Khan, The Wazir-e-Azam!
There was an atmosphere of mistrust, doubt and suspicion. It was not clear to the Indians what would happen, if Imran Khan became the Prime Minister (or Wazir-e-Azam) of Pakistan. The cricketer-turned-politician, himself, created the atmosphere ahead of the July 25 General Election. In each and every election rally, he had targeted India over the ‘Kashmir’ issue. Khan’s verbal attack on the neighbouring country had prompted the political establishments in New Delhi to closely monitor the election in Pakistan.
(Fortunately), Khan changed his tune immediately after the declaration of results. Delivering the victory speech on Thursday evening, the PM-in-waiting of Pakistan made clear that his government would try to improve ties with India. He said that Islamabad would not only make a serious effort to resolve the ‘Kashmir’ issue, but also boost trade ties with New Delhi, apart from ensuring regional peace. Indeed, he has sent a positive message to India before taking oath as the 19th PM of Pakistan.
At the same time, Khan mentioned in his speech that the Indian Armed Forces are violating human rights in Kashmir, saying that Islamabad would never accept violation of human rights in the Valley. Although India denied the allegation, the top political leadership in New Delhi is ready to accept his invitation to resolve the Kashmir issue through peaceful negotiation.
However, the seasoned Indian diplomats believe that the equation is not so simple. They are still worried about Khan’s proximity to the most powerful Pak Army. It’s an open secret that Khan’s Pakistan Tehreek-i-Insaaf (PTI) has won the election with the help of Army. As the party fell short of 137 seats needed for majority, Khan is likely to stitch a coalition with conservative, Islamist, religious and far-right parties, like Muttahida Majlis-e-Amal, which maintain cordial ties with the Armed Forces. In that case, the Army will hold the key to future of the PTI-led government. While the PTI managed to win 116 seats (out of the contested 270 parliamentary constituencies) in the 272-member National Assembly, the outgoing Pakistan Muslim League-Nawaz (PML-N) managed to bag 64 seats and the Pakistan Peoples Party (PPP) placed third with 43 seats.
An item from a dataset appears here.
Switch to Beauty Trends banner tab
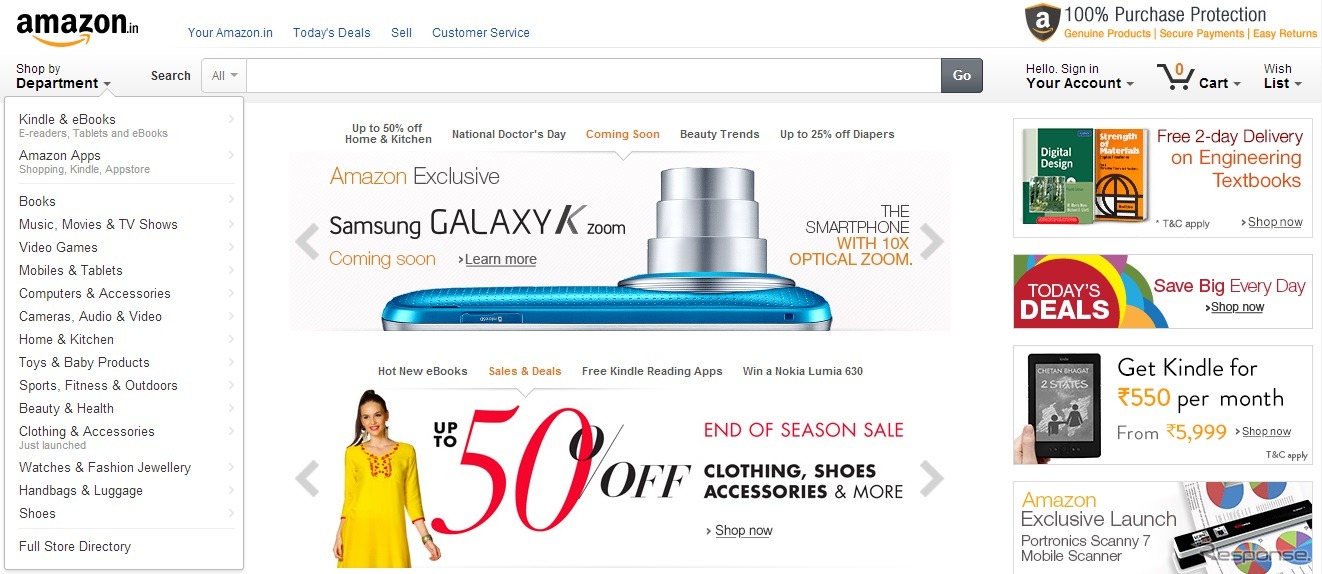 719,134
PTI supporters celebrating victory
It is to be noted that former Prime Minister Nawaz Sharif had appointed General Qamar Javed Bajwa as the Chief of Army Staff in November 2016 after the retirement of General Raheel Sharif. Bajwa was one of the five senior-most generals who had a vast experience in leading the Armed Forces along the Line of Control and also in Pakistan-Occupied-Kashmir. Interestingly, he was part of the UN peacekeeping mission (in 2007) in the Democratic Republic of Congo, where he worked with the man who would become India’s Army Chief General (Retired) Bikram Singh. Later, the former chief of the Indian Army described General Bajwa as an “outstanding and professional solider”.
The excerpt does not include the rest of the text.